Due to sex-selective abortions the ratio of men to women in China is severely skewed. The recent change in the one-child policy may improve the gender imbalance but will not resolve it fully. In 2013, the UN Committee on Rights of the Child recommended that in order to reduce discrimination against girls and banish cultural norms that China needs to undertake immediate policy and awareness raising measures to reduce sex-selective abortions and abandonment of girls. There are now 32 million more men than women under the age of 20. It has been reported that this excess in males has led to an increase in trafficking of women and children for forced marriages and commercial sexual exploitation.
What is happening in India?
Government impelled family planning measures are also to blame for the gendercide which takes place in India. Introduced as early as the 1950’s, these measures were intended to reduce India’s population to alleviate the pressure on infrastructure and services. In the 1980’s a two-child family restriction was introduced. Most Indian families wanted a male to carry on the family name so this led to abandonment and death of baby girls. The use of ultrasound technology started to rise which then led to gender screening happening before birth which led to abortions of baby girls.
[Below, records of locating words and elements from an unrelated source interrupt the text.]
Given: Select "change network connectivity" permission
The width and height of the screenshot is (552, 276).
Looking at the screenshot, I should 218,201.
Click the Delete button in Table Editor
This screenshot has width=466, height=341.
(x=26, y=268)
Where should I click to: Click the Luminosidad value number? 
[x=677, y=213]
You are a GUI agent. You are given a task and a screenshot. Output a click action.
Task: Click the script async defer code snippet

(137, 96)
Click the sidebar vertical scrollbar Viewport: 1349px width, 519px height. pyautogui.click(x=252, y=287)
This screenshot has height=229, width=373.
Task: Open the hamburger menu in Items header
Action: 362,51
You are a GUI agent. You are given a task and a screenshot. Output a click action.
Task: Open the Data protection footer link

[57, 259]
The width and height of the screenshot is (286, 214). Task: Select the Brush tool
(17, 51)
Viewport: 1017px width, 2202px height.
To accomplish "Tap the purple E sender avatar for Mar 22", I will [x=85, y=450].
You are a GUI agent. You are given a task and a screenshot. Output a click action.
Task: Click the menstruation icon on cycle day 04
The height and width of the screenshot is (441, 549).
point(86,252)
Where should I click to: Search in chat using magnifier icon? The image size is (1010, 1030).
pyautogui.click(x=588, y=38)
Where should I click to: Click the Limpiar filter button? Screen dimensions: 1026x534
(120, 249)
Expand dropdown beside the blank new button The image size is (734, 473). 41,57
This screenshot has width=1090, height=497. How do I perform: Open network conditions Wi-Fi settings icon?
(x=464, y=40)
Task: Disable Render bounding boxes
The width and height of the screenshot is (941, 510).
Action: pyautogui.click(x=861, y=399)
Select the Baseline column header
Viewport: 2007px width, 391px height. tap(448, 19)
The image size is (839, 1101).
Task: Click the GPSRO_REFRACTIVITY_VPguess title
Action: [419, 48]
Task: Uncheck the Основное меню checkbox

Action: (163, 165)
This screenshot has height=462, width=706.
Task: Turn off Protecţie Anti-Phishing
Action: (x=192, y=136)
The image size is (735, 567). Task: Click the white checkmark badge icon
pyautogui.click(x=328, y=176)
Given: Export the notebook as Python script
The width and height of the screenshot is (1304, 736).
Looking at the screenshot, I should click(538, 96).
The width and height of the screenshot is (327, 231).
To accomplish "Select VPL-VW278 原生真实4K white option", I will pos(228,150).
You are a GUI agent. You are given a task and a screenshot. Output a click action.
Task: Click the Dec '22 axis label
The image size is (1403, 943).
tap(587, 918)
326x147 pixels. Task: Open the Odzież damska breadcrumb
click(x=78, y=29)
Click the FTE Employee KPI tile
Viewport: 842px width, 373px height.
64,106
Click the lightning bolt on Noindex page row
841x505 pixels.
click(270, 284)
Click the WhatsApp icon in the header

It is estimated in studies that nearly half a million girls are aborted every year in India. The national sex ratio in India is 112 boys born for every 100 girls (112:100), but in 2011 it was as high as 125:100 in some provinces. There are now 37 million more men in India that women. This surplus of men will mean it is certain that many of them will never marry. This has drastic consequences on the demographics of the country. This war on women has also led to an increase in rape and violent crimes against them.